• EXERCISE PROMPT:
Only the lines from the one that includes "Accept Cookies (160, 2554)" through the last line below belong in the reply, copied exactly and without pictures.

Screenshot grounding data
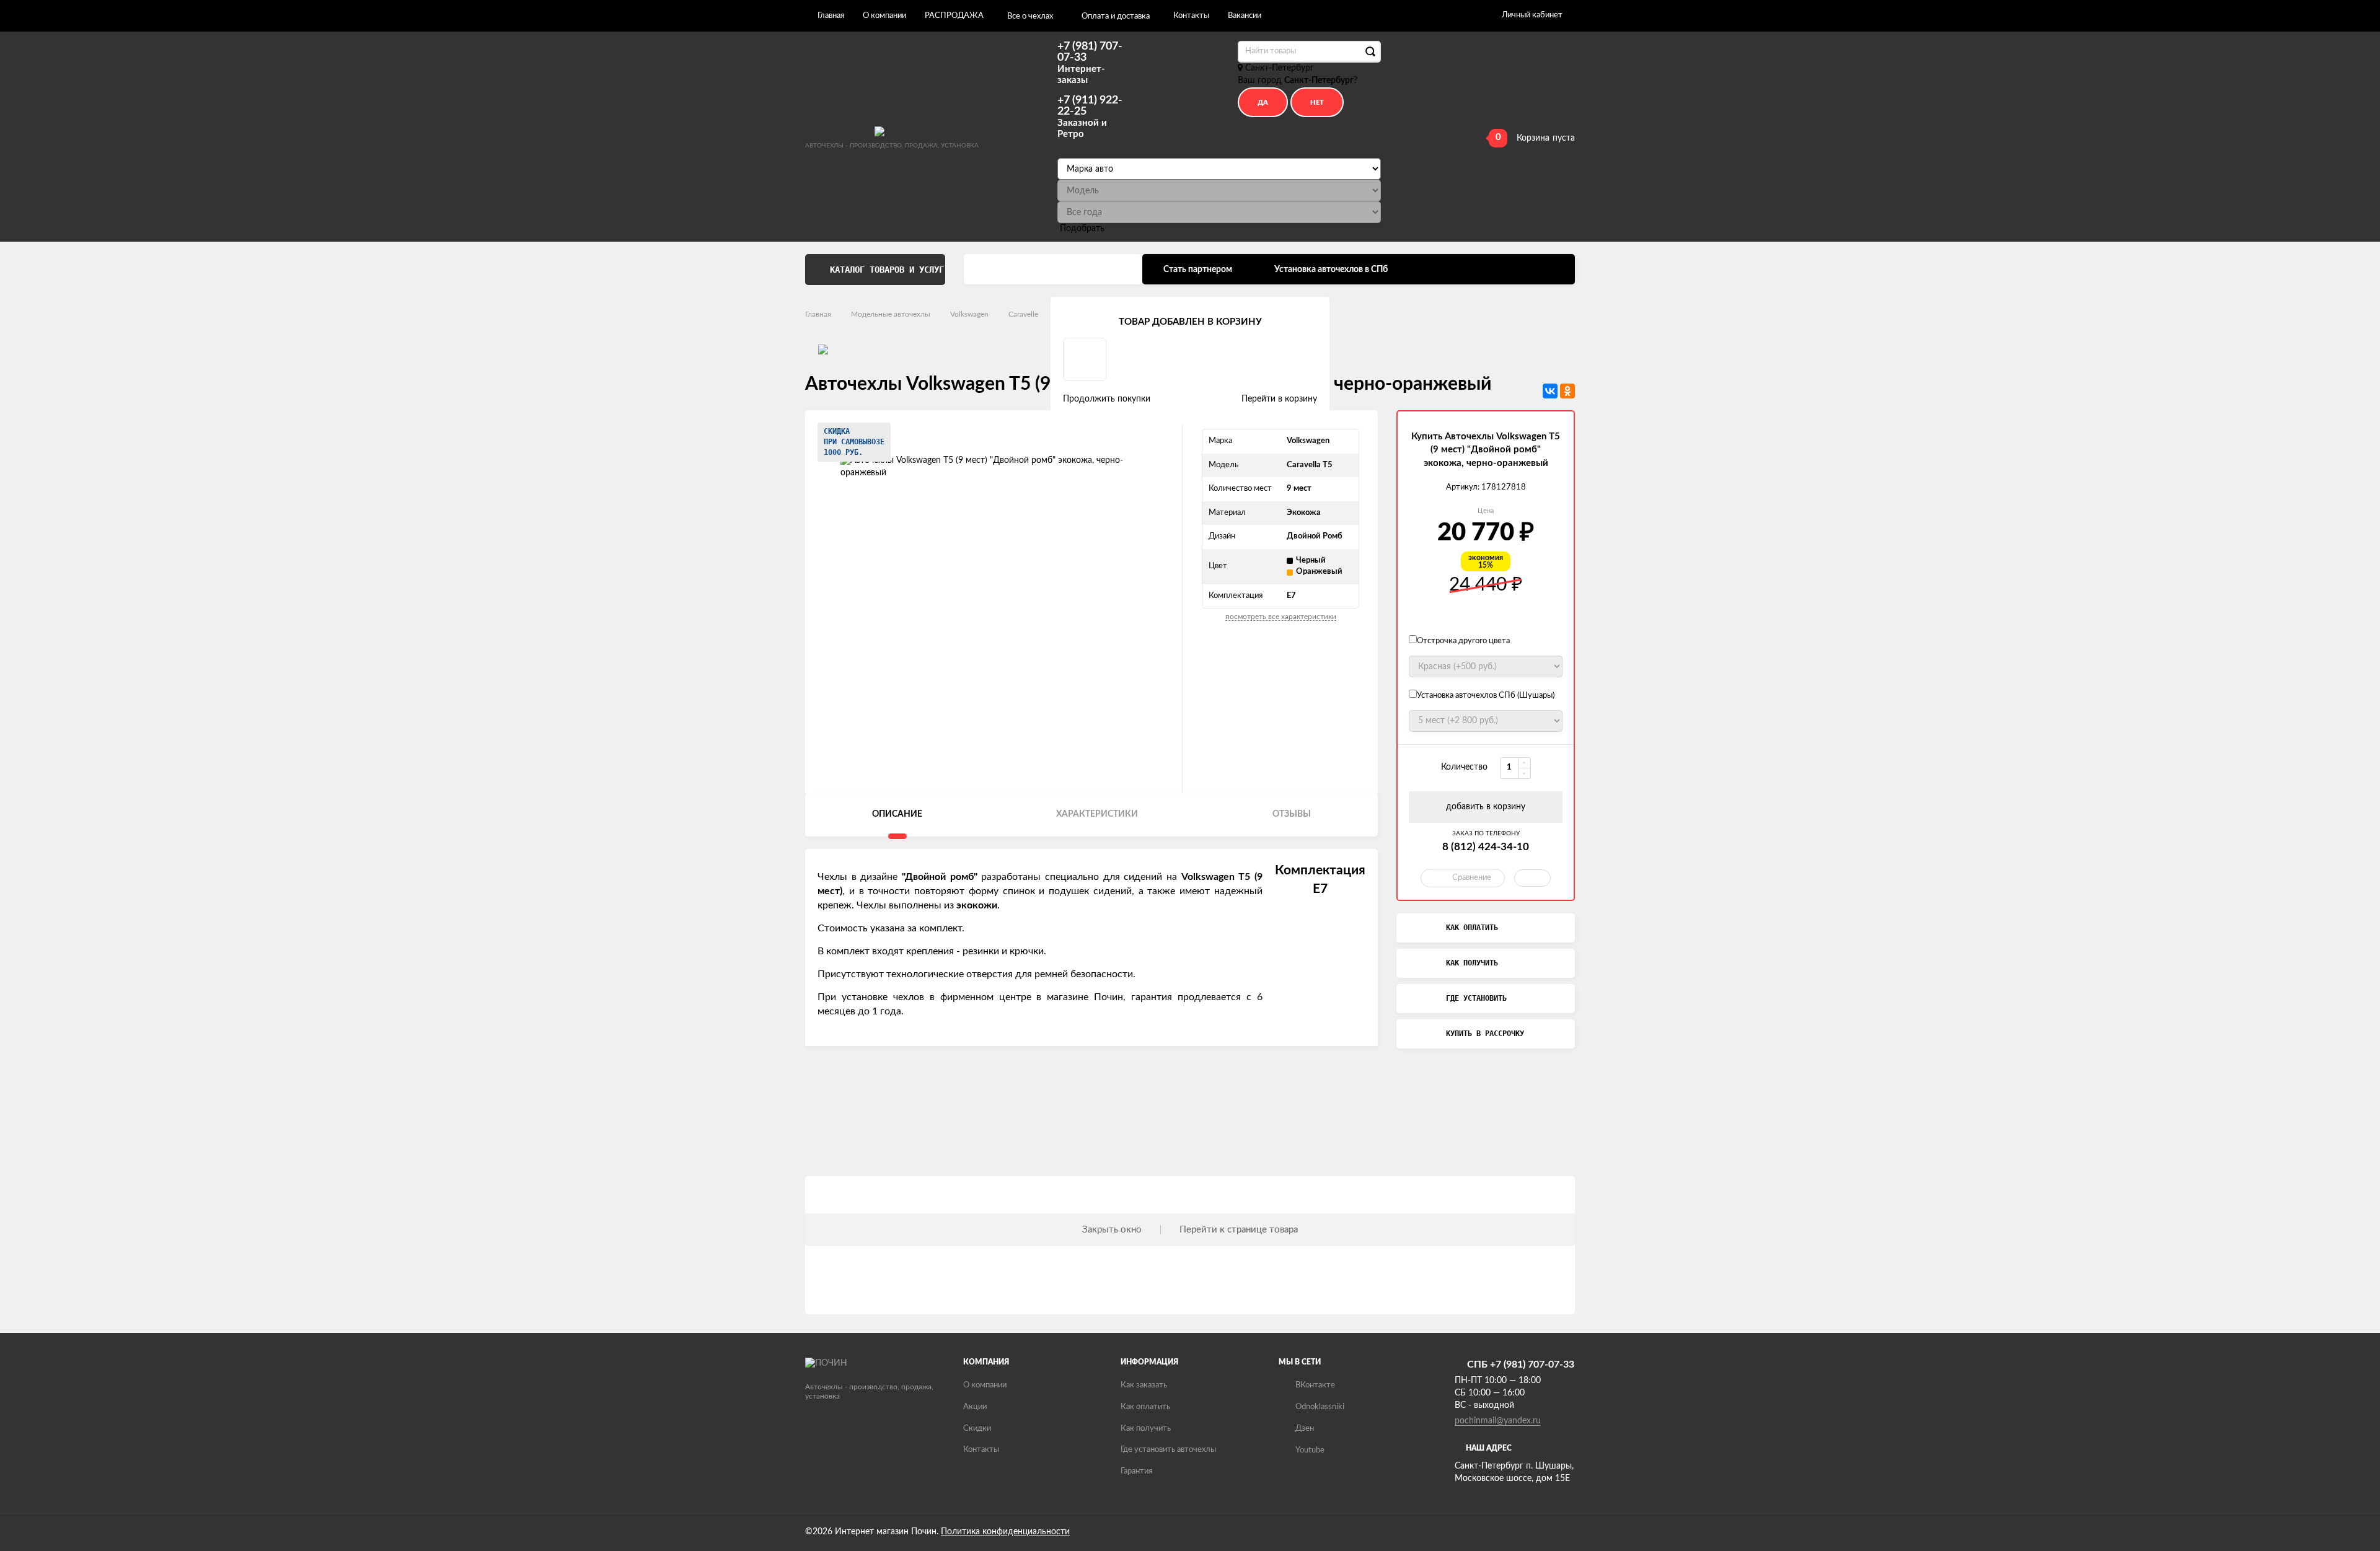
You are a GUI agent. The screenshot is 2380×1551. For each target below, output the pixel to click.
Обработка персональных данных (1053, 269)
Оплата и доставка (1116, 16)
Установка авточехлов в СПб (1331, 269)
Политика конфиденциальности (1005, 1531)
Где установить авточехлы (1168, 1450)
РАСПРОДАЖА (954, 16)
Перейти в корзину (1279, 399)
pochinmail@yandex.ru (1498, 1421)
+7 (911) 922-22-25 (1089, 117)
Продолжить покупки (1106, 399)
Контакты (1191, 16)
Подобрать (1082, 228)
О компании (884, 16)
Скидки (977, 1429)
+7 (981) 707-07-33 (1089, 63)
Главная (831, 16)
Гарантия (1136, 1471)
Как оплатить (1145, 1407)
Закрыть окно (1112, 1229)
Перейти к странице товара (1238, 1229)
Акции (975, 1407)
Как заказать (1144, 1385)
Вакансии (1244, 16)
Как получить (1146, 1429)
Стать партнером (1197, 269)
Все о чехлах (1030, 16)
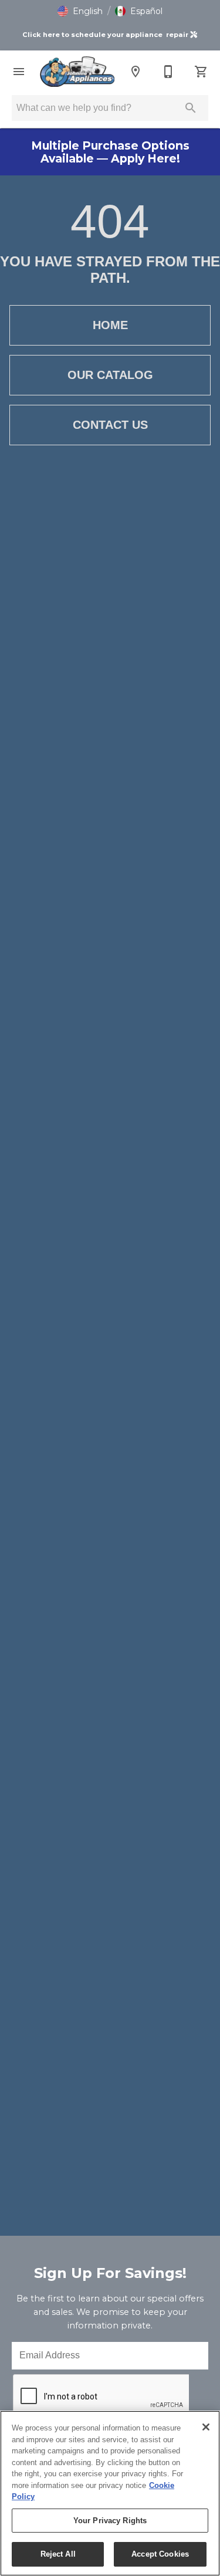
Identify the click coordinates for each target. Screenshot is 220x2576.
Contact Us (110, 424)
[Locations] (135, 71)
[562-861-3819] (168, 71)
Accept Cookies (160, 2554)
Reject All (58, 2554)
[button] (80, 11)
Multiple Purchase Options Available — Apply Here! (110, 151)
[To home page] (77, 71)
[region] (110, 2493)
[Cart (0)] (201, 71)
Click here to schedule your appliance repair (106, 35)
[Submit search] (191, 108)
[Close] (206, 2427)
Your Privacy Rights (110, 2520)
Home (110, 325)
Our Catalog (110, 374)
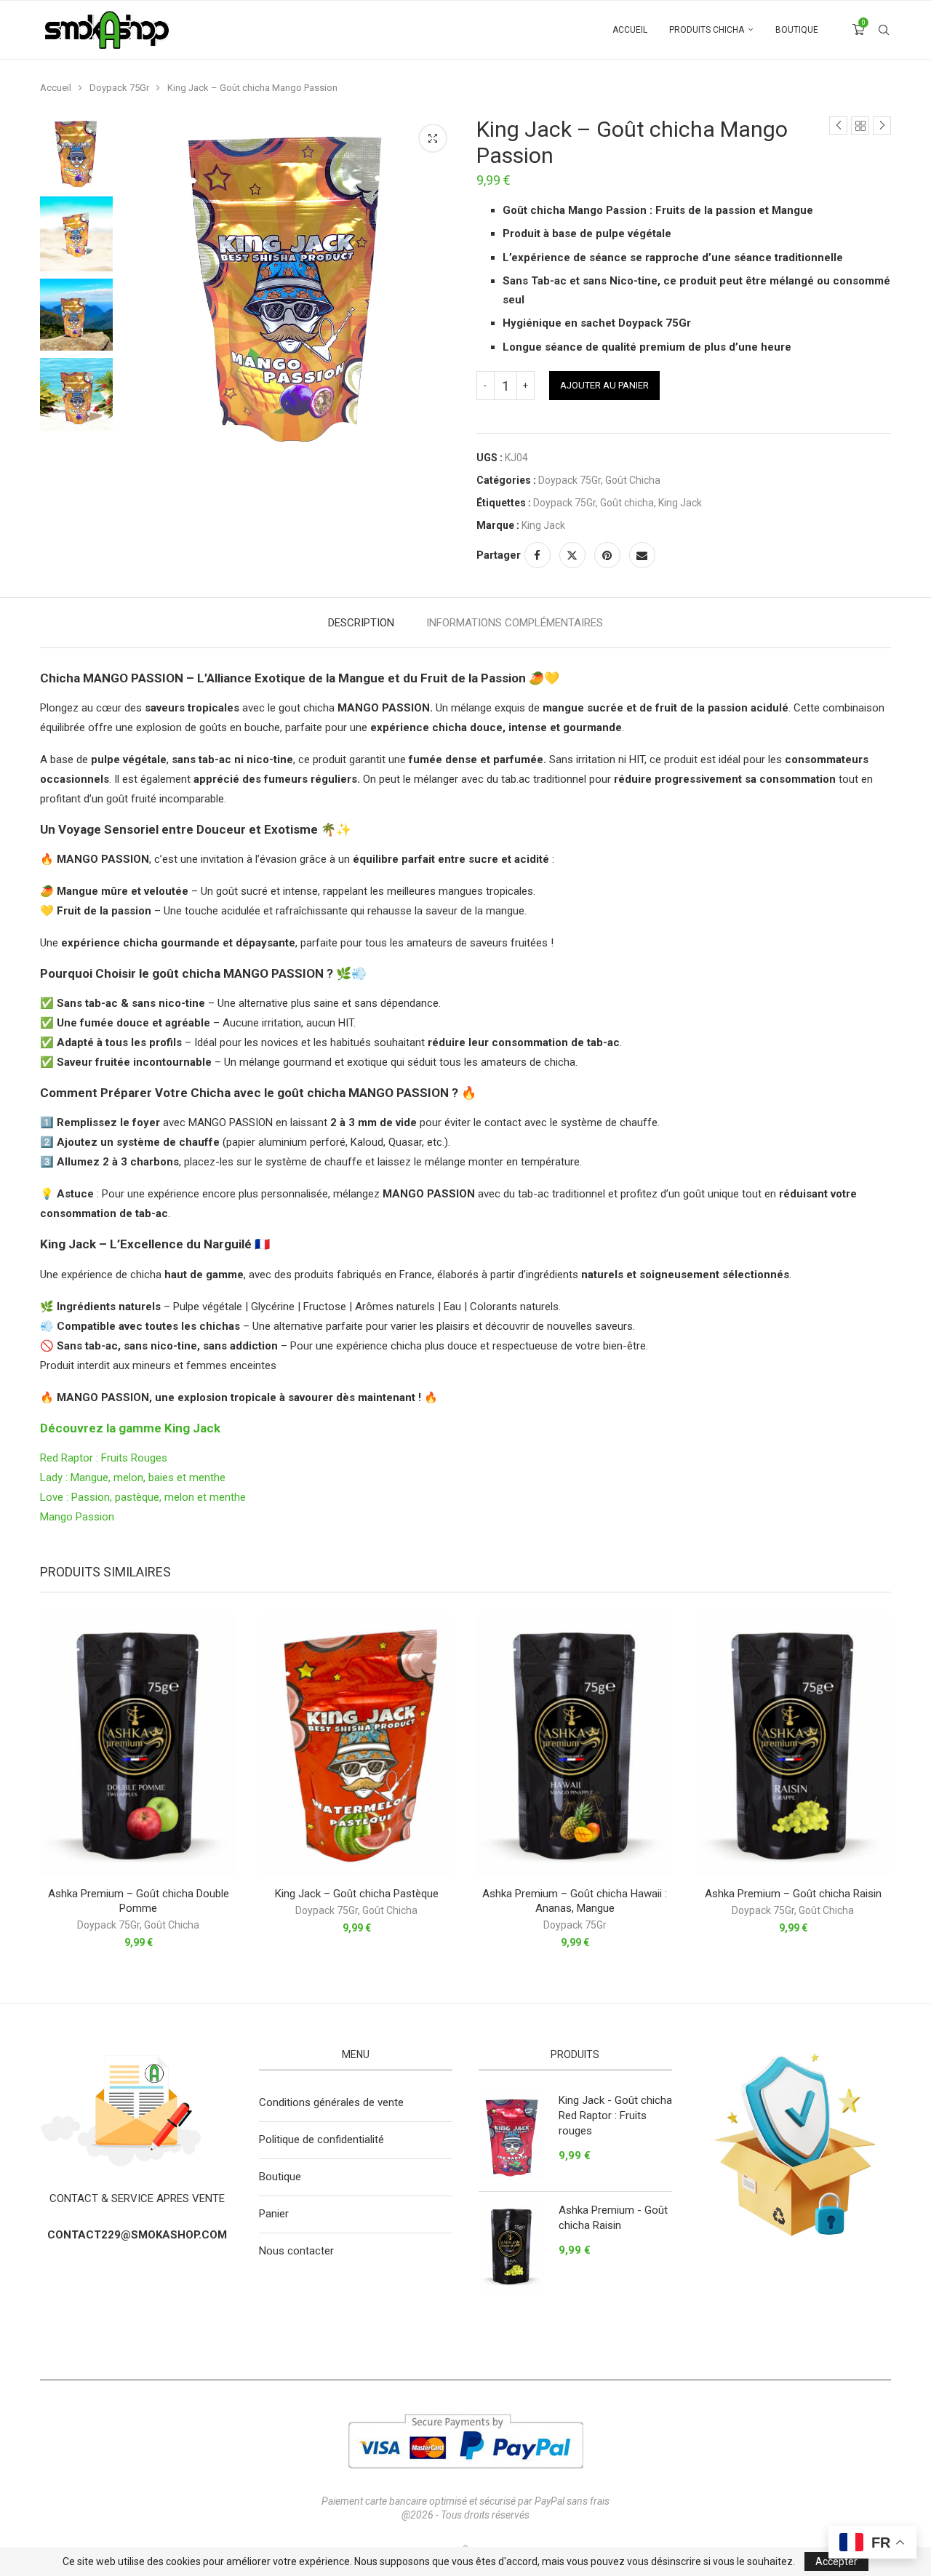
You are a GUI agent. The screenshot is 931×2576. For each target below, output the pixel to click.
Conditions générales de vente (331, 2102)
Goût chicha (627, 503)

• SOLUTION TO THE EXERCISE:
Accept Cookies (160, 2554)
Reject All (58, 2554)
[button] (80, 11)
Multiple Purchase Options Available — Apply Here! (110, 151)
[To home page] (77, 71)
[region] (110, 2493)
[Cart (0)] (201, 71)
Click here to schedule your appliance repair (106, 35)
[Submit search] (191, 108)
[Close] (206, 2427)
Your Privacy Rights (110, 2520)
Home (110, 325)
Our Catalog (110, 374)
You are a GUI agent. The screenshot is 931×2576. For each target below, output the pixel to click.
Conditions générales de vente (331, 2102)
Goût chicha (627, 503)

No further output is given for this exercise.